Hi there! We have a newer blog on this topic. Check out 9 Reasons Case Studies are Killer Marketing Tools!
You have a new website. Now what?
The goal is probably to bring people to your site, to have them be wowed by your content, and to have them make that all-powerful conversion from visitors to customers. But that’s not going to happen just because you have a website.
In order to convert visitors, you need to deliver information in a clear, insightful manner. When it comes to content strategy, you always have options. For example, you can tell visitors how great your company is with an extended blurb on the About page. Better yet, you can show visitors how effective you are via the use of case studies.
At Forge and Smith, we love case studies.
Case studies outline how your product or service has benefited other businesses or people in the past. When done properly, case studies provide engaging scenarios that authenticate the quality of your work. By offering a behind-the-scenes account of your company’s process with documented proof of its success, you create opportunities to highlight testimonials in a natural and persuasive way.
Case studies are a great tool for relationship-building. Depending on the type of business you have, they can help sell your brand’s goods or services prior to any spoken or written communication with a customer. By placing your work in the customer’s hands by showing them someone else benefiting from it — someone just like them — you’re letting them see exactly how you would fit into their lives.
Simply put, case studies are a marketing dream. But this isn’t their only appeal.
Adding fresh content on a regular basis appeases Google’s search algorithms. Case studies are a great way to generate this desirable, SEO-friendly copy, especially if your business doesn’t have a dedicated writer to produce blog posts.
Struggling to craft those fresh case studies and blog posts? Get 13 Tips to Improve Your Copywriting for Better SEO.
Case studies can vary greatly in style and approach, and may be known by different names. This copy might be included in sections titled Portfolio, Work, Projects, Testimonials and so forth. The purpose remains the same: to grow customer confidence. Case studies are a powerful way to connect with people.
So how do you begin?
How to create case studies
Customers come to a business’s website seeking answers. You start the case study process by asking the same questions that are important to your audience.
We recommend that anyone writing case studies employ the STAR method. STAR is an acronym that encompasses the following guidelines:
Situation: What happened? What was the need? What were the circumstances surrounding the customer’s decision to seek you out?
Task: What were the customer’s desired goals? What needed to be achieved?
Action: How did your company attain these goals for the customer?
Result: What happened? How did it turn out? Why was this such a good outcome? Can you show statistics or other proof?
By using the STAR formula, you ensure your case studies maintain a consistent feel.
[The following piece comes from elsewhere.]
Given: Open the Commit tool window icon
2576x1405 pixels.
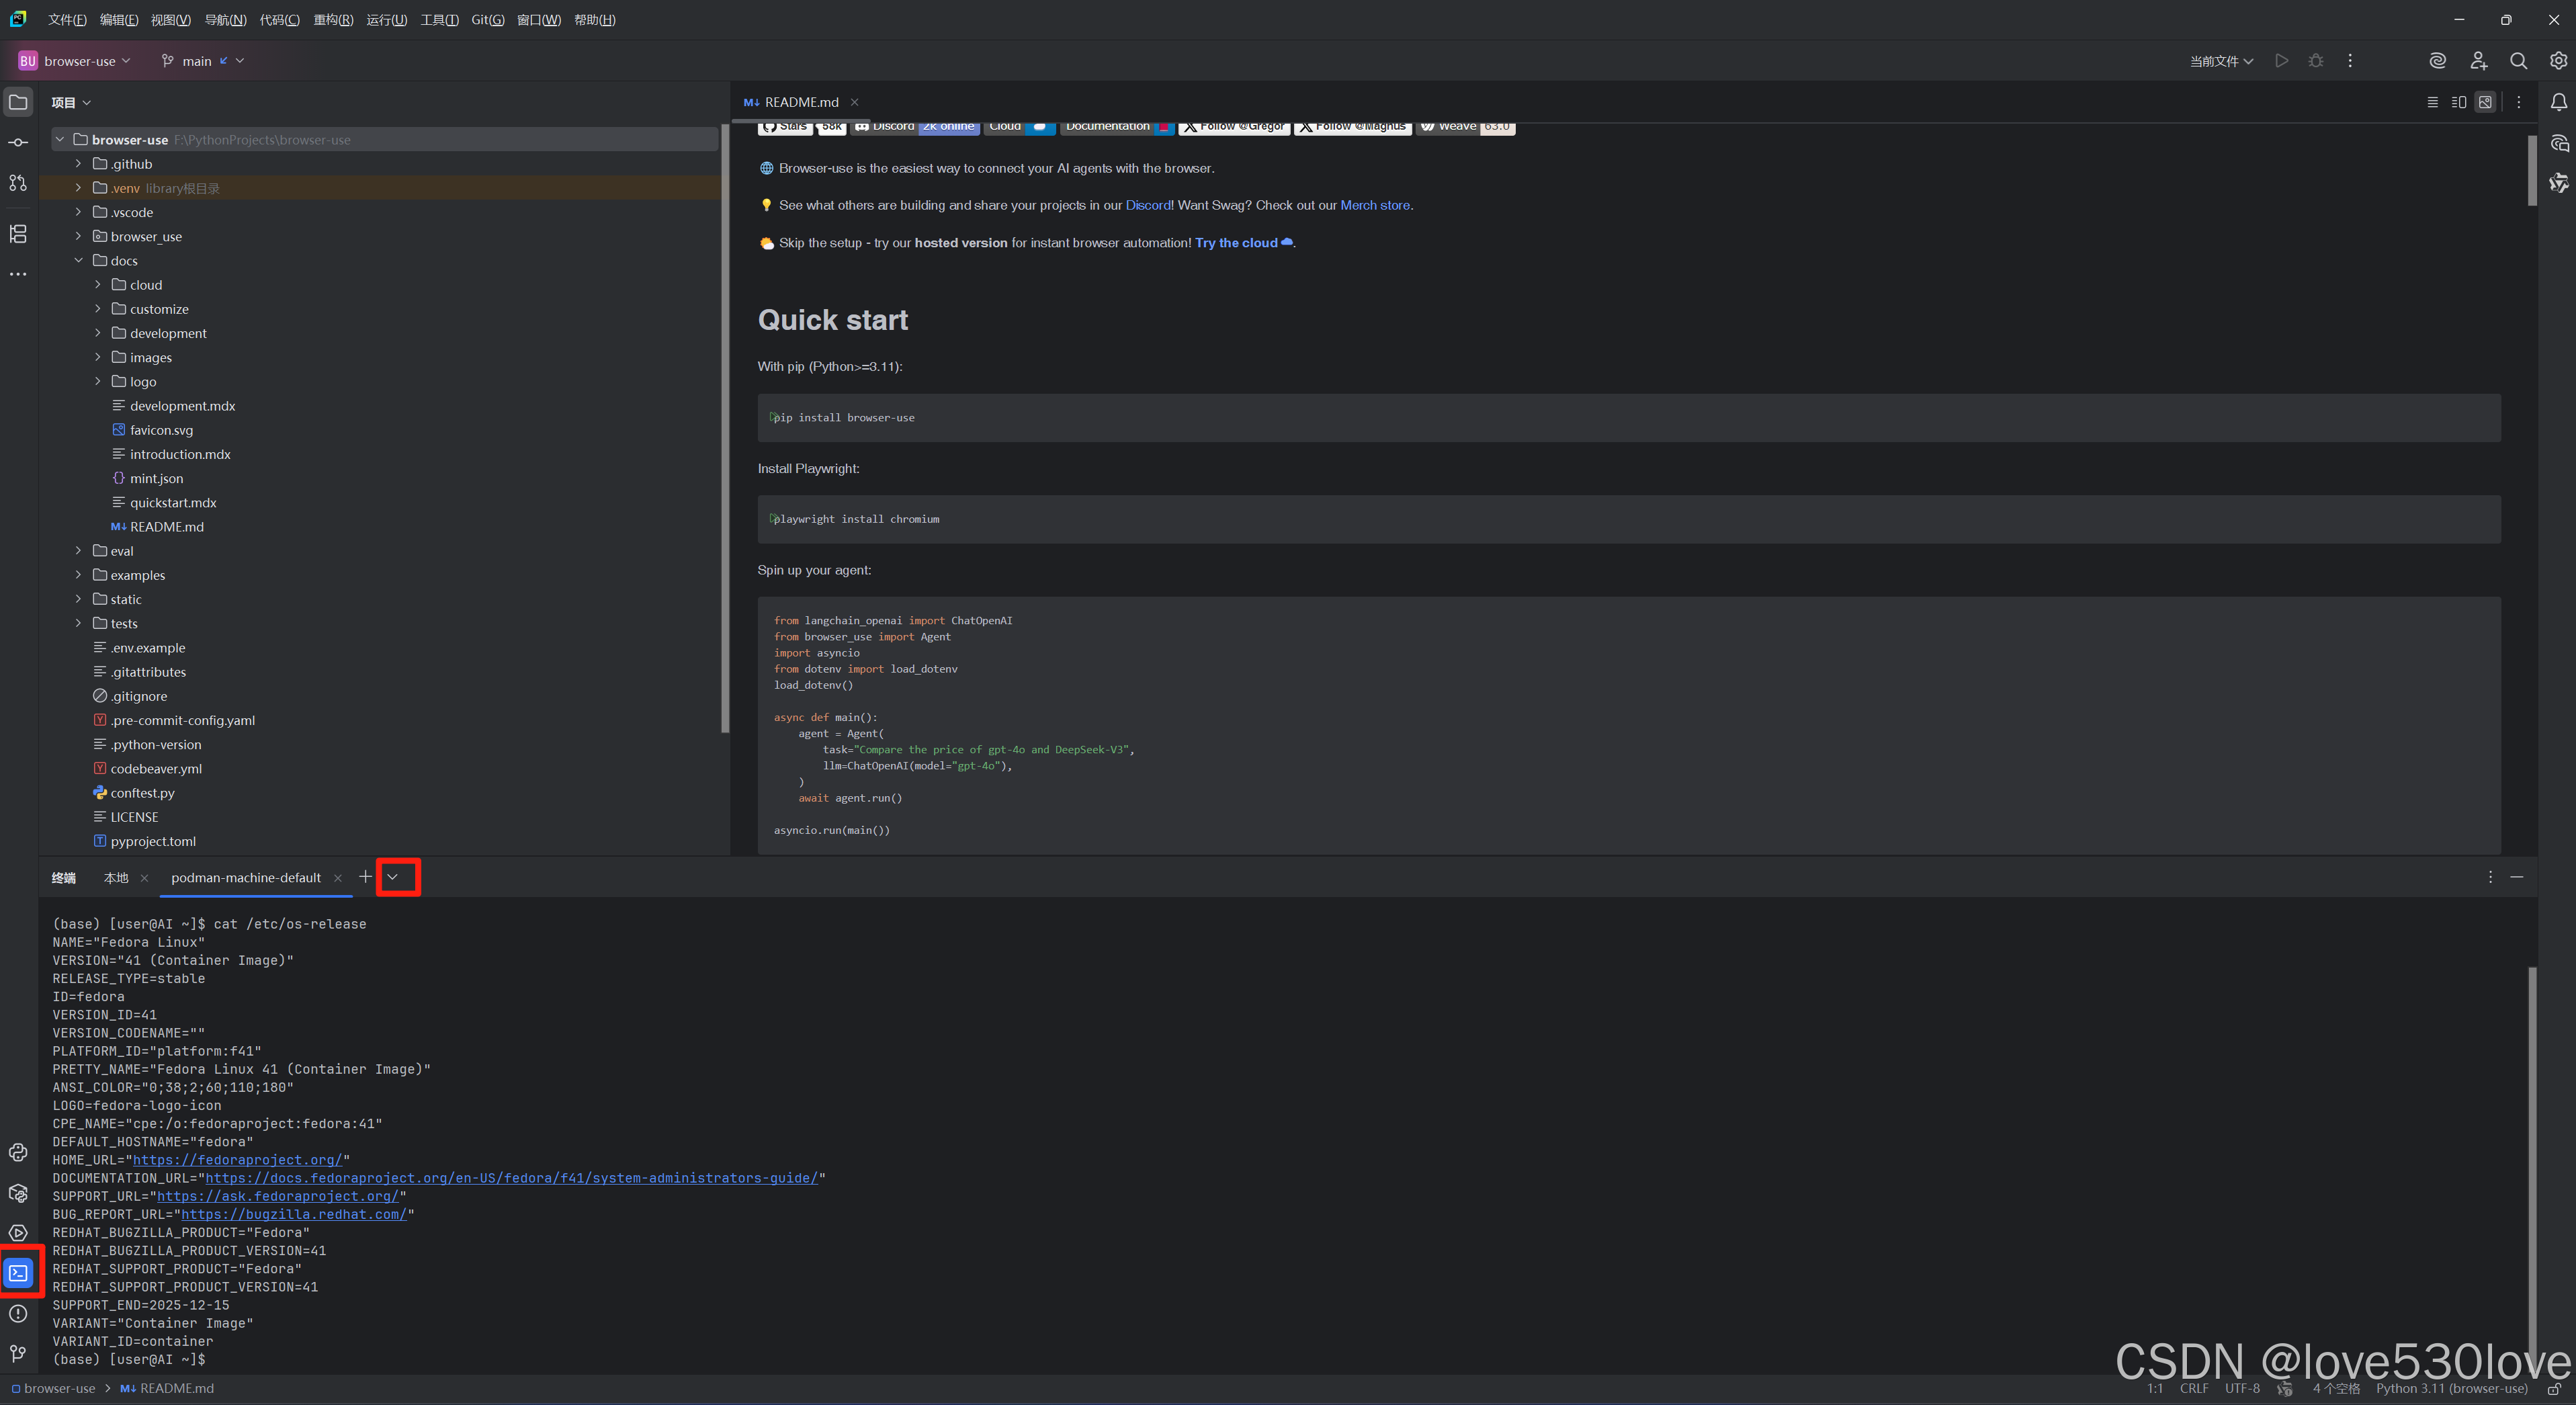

The sooner you establish your own formula for producing case studies, the easier they become to write.
Regardless of length, you need to ensure the features and benefits of your product or service are clearly communicated. Don’t be shy about bragging either; case studies are the proper forum for a little bravado. Just be mindful and never exaggerate your claims. Be prepared to back up everything you say.
Chronicle each case in detail. Include photos. Remember, people don’t respond to vague sentiments or wishy-washy assurances. Visual content is a great way to connect.
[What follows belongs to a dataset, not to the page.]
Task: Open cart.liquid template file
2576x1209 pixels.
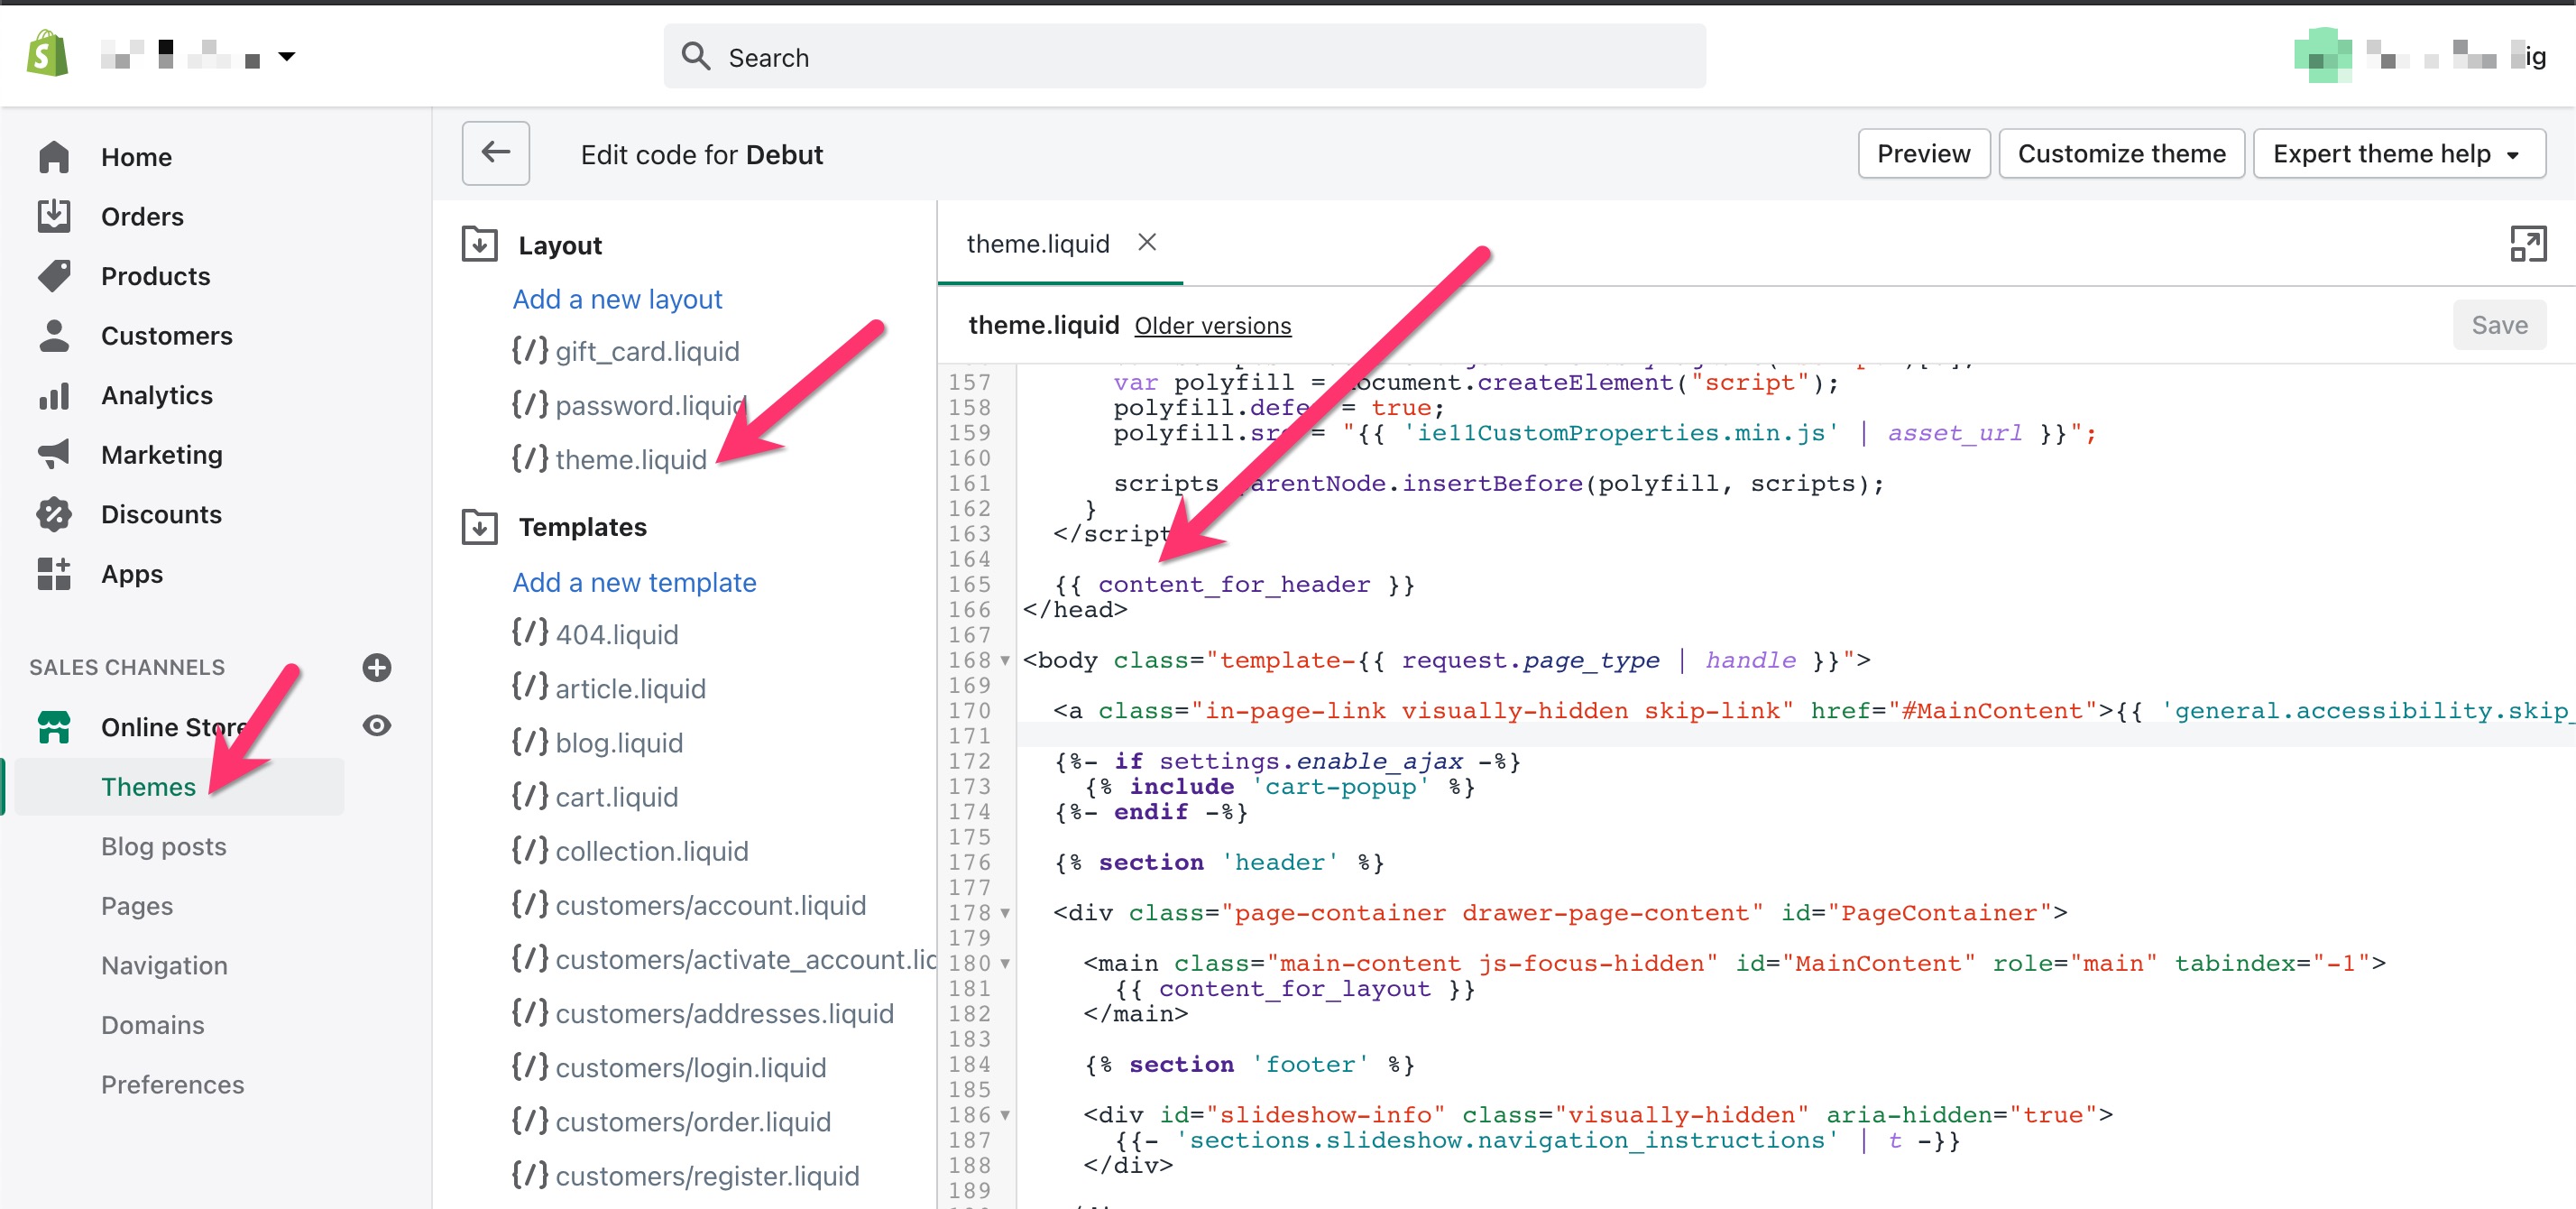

Even if you have a handful of case studies already up on your site, keep adding! Updates play a strong role in any content marketing strategy. Case studies are the fodder marketing departments thrive on: content that can be easily promoted on social media.
Case studies are also a good source of social referrals. Any time you reference others within a case study, include embedded links in the text to them. It provides the opportunity for a potential shout-out back to your own site.
The beauty of WordPress (Forge and Smith’s specialty) is that it allows users to add and revise new content at will.
Our advice: keep doing it. Case studies = good content.